Collected data entries:
*****

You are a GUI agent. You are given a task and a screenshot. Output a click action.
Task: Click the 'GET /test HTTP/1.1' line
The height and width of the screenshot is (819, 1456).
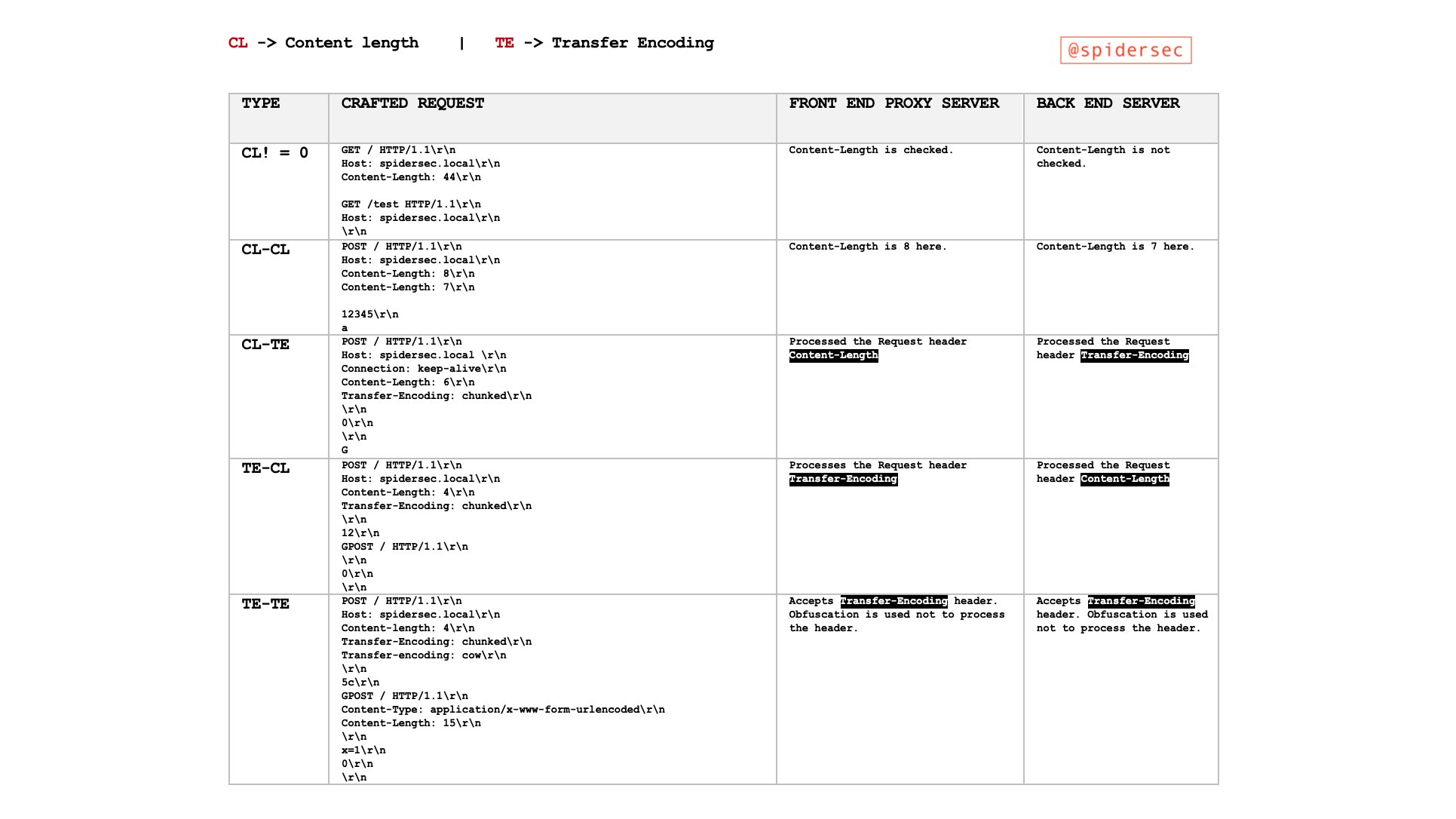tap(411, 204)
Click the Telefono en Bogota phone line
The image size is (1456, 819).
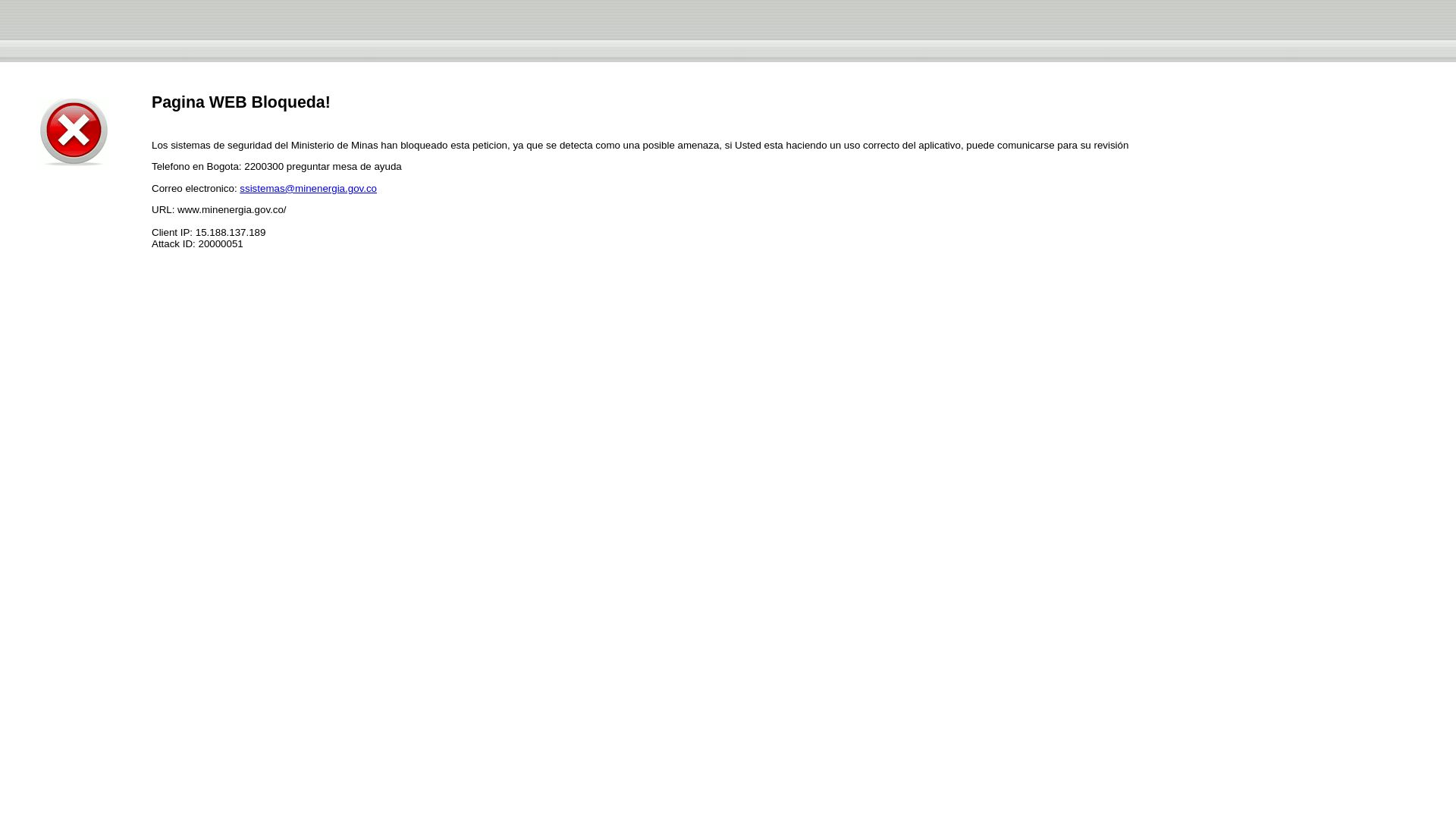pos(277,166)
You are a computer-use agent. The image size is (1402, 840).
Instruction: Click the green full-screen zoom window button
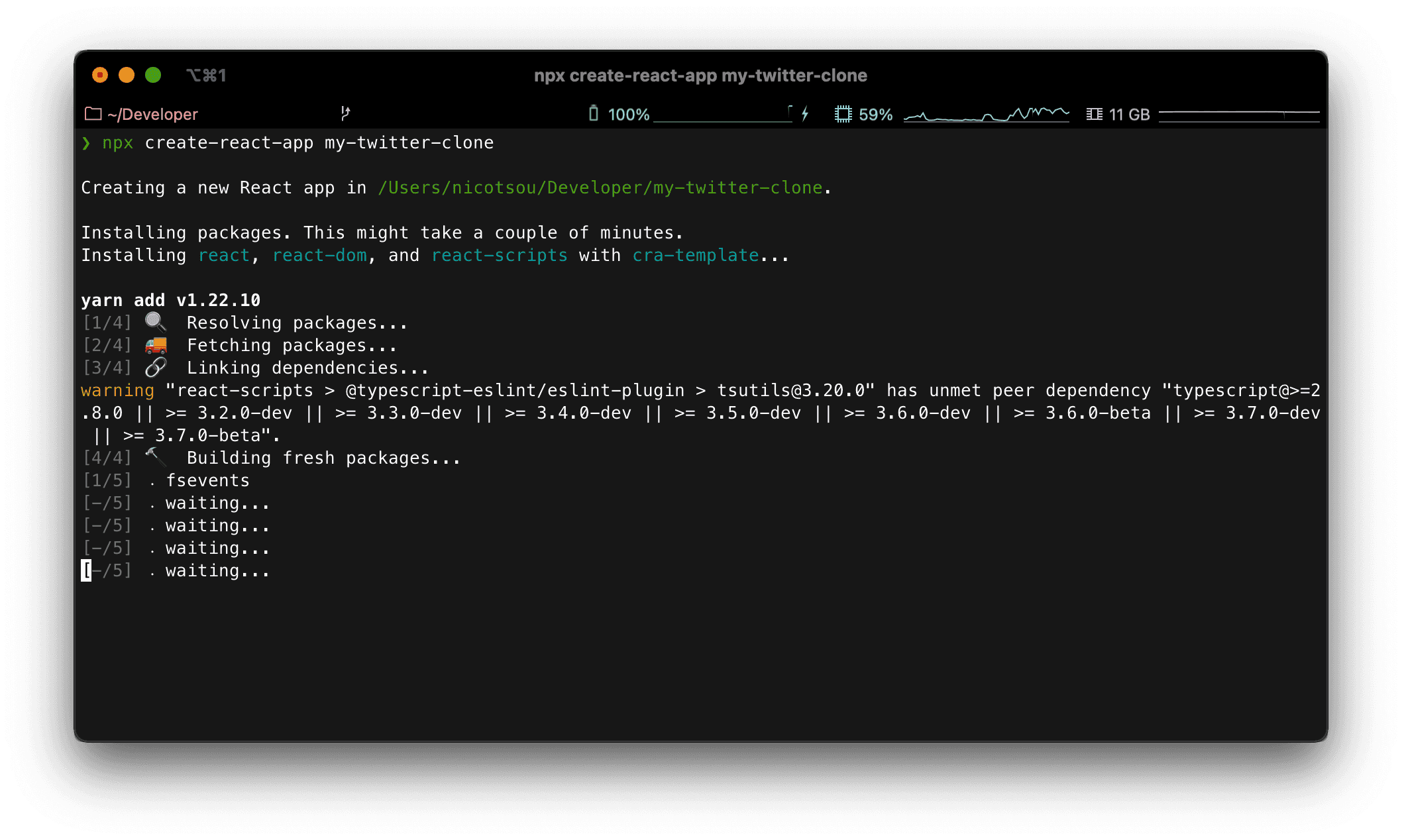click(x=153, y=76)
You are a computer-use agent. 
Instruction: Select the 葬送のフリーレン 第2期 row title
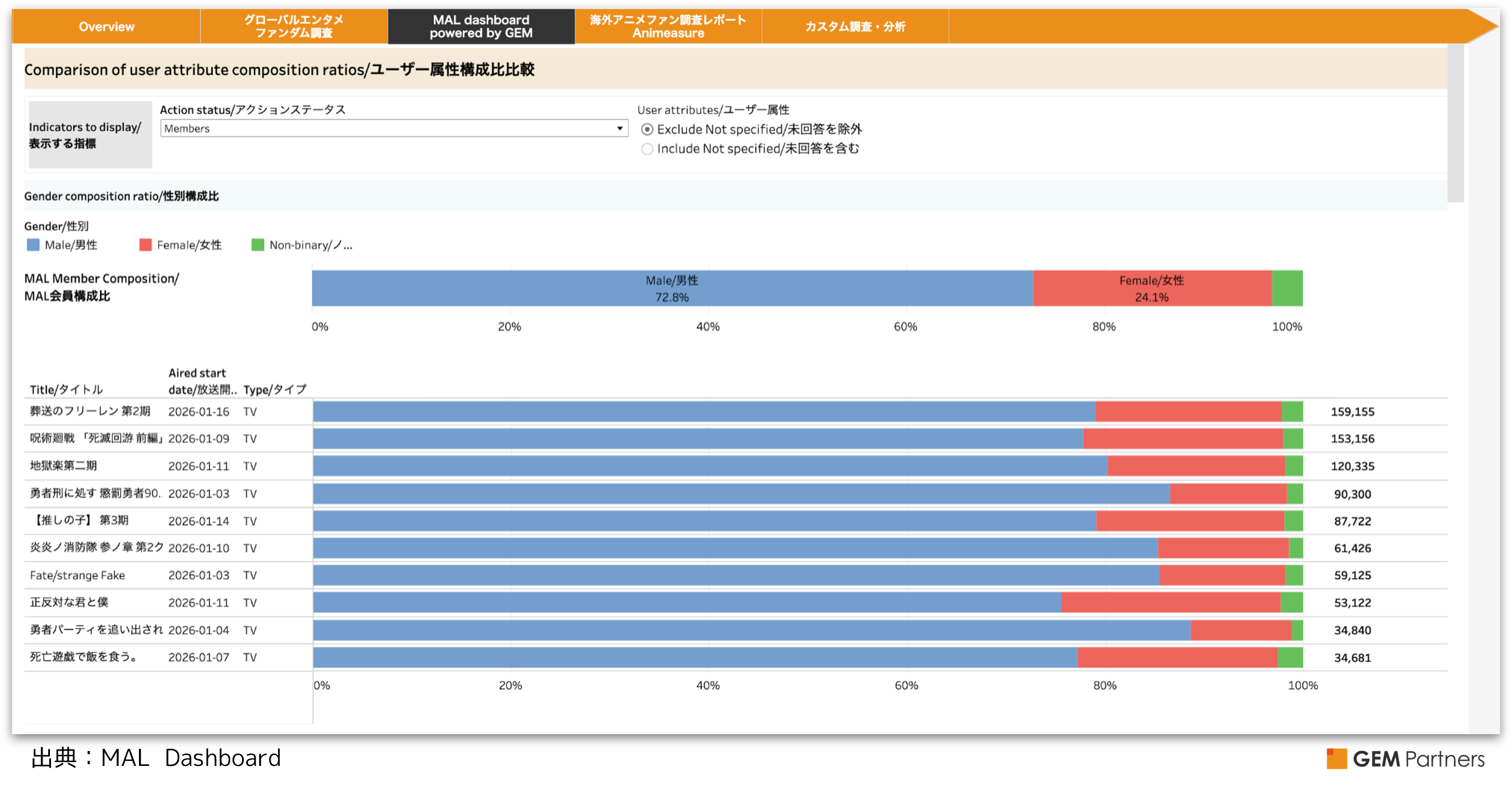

*****

# Your assignment
For the entries above, return an exact copy that omits the images.

# Answer section
You are a GUI agent. You are given a task and a screenshot. Output a click action.
Task: Click the 'GET /test HTTP/1.1' line
The height and width of the screenshot is (819, 1456).
tap(411, 204)
Click the Telefono en Bogota phone line
The image size is (1456, 819).
pos(277,166)
You are a computer-use agent. The image size is (1402, 840).
Instruction: Click the green full-screen zoom window button
click(x=153, y=76)
You are a computer-use agent. 
Instruction: Select the 葬送のフリーレン 第2期 row title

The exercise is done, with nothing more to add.